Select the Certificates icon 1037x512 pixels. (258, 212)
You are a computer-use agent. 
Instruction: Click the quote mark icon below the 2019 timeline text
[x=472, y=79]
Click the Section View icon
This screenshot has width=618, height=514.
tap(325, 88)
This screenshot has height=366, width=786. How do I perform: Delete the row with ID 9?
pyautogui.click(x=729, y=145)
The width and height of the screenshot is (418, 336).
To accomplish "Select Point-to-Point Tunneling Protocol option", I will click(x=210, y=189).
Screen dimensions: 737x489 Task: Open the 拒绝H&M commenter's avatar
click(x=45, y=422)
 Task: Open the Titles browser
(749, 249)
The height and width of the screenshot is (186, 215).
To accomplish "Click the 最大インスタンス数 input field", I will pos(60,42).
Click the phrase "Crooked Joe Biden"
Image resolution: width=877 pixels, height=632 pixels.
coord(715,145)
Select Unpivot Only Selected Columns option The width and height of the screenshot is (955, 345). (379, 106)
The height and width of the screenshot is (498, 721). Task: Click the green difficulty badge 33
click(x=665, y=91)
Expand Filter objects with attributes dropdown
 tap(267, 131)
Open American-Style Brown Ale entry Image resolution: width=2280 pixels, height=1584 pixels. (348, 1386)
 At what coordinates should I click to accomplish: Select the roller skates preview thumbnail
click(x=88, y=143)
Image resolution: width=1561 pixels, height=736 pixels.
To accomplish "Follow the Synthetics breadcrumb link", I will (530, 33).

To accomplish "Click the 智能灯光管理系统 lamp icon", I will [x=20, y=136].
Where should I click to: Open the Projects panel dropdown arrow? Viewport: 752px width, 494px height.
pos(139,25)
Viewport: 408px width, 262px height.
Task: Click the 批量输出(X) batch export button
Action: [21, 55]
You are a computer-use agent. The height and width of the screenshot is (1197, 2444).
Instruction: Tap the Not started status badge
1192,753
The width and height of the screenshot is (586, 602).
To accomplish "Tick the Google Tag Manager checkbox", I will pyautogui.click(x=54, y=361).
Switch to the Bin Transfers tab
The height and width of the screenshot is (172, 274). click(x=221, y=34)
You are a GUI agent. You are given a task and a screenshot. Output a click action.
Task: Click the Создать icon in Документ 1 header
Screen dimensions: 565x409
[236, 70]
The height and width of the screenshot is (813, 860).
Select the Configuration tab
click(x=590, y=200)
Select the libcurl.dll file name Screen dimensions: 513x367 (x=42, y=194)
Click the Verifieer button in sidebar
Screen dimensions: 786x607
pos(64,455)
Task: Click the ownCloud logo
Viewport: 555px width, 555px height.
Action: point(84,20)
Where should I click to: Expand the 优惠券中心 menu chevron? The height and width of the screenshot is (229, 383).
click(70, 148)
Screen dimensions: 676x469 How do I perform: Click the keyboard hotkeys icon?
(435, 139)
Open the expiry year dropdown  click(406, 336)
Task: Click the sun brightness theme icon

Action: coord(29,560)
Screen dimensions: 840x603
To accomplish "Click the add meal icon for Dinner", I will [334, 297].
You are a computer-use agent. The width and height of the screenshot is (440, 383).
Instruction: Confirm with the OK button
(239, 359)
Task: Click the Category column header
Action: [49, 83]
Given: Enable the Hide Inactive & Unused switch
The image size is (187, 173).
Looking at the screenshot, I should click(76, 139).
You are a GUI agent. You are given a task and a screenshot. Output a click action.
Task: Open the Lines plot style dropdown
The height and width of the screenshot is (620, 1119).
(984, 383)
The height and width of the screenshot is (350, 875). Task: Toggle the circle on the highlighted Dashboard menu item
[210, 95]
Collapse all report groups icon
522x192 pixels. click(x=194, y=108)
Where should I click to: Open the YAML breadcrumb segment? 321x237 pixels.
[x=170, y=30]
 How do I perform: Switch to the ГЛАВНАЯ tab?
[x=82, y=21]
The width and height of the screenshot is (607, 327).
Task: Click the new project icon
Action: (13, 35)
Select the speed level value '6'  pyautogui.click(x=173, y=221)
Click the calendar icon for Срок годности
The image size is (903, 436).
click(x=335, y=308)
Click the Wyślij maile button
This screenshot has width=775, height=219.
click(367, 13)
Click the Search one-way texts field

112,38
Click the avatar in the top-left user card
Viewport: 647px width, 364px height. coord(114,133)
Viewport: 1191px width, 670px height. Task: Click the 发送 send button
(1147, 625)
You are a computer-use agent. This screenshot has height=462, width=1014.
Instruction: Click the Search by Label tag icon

= = = = =

**What to work on:** Transcribe every line of the material above verbatim, from the first line to the last, without any alteration.

**Written solution:**
Select the Certificates icon 1037x512 pixels. (258, 212)
You are a computer-use agent. 
Instruction: Click the quote mark icon below the 2019 timeline text
[x=472, y=79]
Click the Section View icon
This screenshot has width=618, height=514.
tap(325, 88)
This screenshot has height=366, width=786. How do I perform: Delete the row with ID 9?
pyautogui.click(x=729, y=145)
The width and height of the screenshot is (418, 336).
To accomplish "Select Point-to-Point Tunneling Protocol option", I will click(x=210, y=189).
Screen dimensions: 737x489 Task: Open the 拒绝H&M commenter's avatar
click(x=45, y=422)
 Task: Open the Titles browser
(749, 249)
The height and width of the screenshot is (186, 215).
To accomplish "Click the 最大インスタンス数 input field", I will pos(60,42).
Click the phrase "Crooked Joe Biden"
Image resolution: width=877 pixels, height=632 pixels.
coord(715,145)
Select Unpivot Only Selected Columns option The width and height of the screenshot is (955, 345). (379, 106)
The height and width of the screenshot is (498, 721). Task: Click the green difficulty badge 33
click(x=665, y=91)
Expand Filter objects with attributes dropdown
 tap(267, 131)
Open American-Style Brown Ale entry Image resolution: width=2280 pixels, height=1584 pixels. (348, 1386)
 At what coordinates should I click to accomplish: Select the roller skates preview thumbnail
click(x=88, y=143)
Image resolution: width=1561 pixels, height=736 pixels.
To accomplish "Follow the Synthetics breadcrumb link", I will (530, 33).

To accomplish "Click the 智能灯光管理系统 lamp icon", I will [x=20, y=136].
Where should I click to: Open the Projects panel dropdown arrow? Viewport: 752px width, 494px height.
pos(139,25)
Viewport: 408px width, 262px height.
Task: Click the 批量输出(X) batch export button
Action: [21, 55]
You are a computer-use agent. The height and width of the screenshot is (1197, 2444).
Instruction: Tap the Not started status badge
1192,753
The width and height of the screenshot is (586, 602).
To accomplish "Tick the Google Tag Manager checkbox", I will pyautogui.click(x=54, y=361).
Switch to the Bin Transfers tab
The height and width of the screenshot is (172, 274). click(x=221, y=34)
You are a GUI agent. You are given a task and a screenshot. Output a click action.
Task: Click the Создать icon in Документ 1 header
Screen dimensions: 565x409
[236, 70]
The height and width of the screenshot is (813, 860).
Select the Configuration tab
click(x=590, y=200)
Select the libcurl.dll file name Screen dimensions: 513x367 (x=42, y=194)
Click the Verifieer button in sidebar
Screen dimensions: 786x607
pos(64,455)
Task: Click the ownCloud logo
Viewport: 555px width, 555px height.
Action: point(84,20)
Where should I click to: Expand the 优惠券中心 menu chevron? The height and width of the screenshot is (229, 383).
click(70, 148)
Screen dimensions: 676x469 How do I perform: Click the keyboard hotkeys icon?
(435, 139)
Open the expiry year dropdown  click(406, 336)
Task: Click the sun brightness theme icon

Action: coord(29,560)
Screen dimensions: 840x603
To accomplish "Click the add meal icon for Dinner", I will [334, 297].
You are a computer-use agent. The width and height of the screenshot is (440, 383).
Instruction: Confirm with the OK button
(239, 359)
Task: Click the Category column header
Action: [49, 83]
Given: Enable the Hide Inactive & Unused switch
The image size is (187, 173).
Looking at the screenshot, I should click(76, 139).
You are a GUI agent. You are given a task and a screenshot. Output a click action.
Task: Open the Lines plot style dropdown
The height and width of the screenshot is (620, 1119).
(984, 383)
The height and width of the screenshot is (350, 875). Task: Toggle the circle on the highlighted Dashboard menu item
[210, 95]
Collapse all report groups icon
522x192 pixels. click(x=194, y=108)
Where should I click to: Open the YAML breadcrumb segment? 321x237 pixels.
[x=170, y=30]
 How do I perform: Switch to the ГЛАВНАЯ tab?
[x=82, y=21]
The width and height of the screenshot is (607, 327).
Task: Click the new project icon
Action: (13, 35)
Select the speed level value '6'  pyautogui.click(x=173, y=221)
Click the calendar icon for Срок годности
The image size is (903, 436).
click(x=335, y=308)
Click the Wyślij maile button
This screenshot has width=775, height=219.
click(367, 13)
Click the Search one-way texts field

112,38
Click the avatar in the top-left user card
Viewport: 647px width, 364px height. coord(114,133)
Viewport: 1191px width, 670px height. Task: Click the 发送 send button
(1147, 625)
You are a computer-use agent. This screenshot has height=462, width=1014.
Instruction: Click the Search by Label tag icon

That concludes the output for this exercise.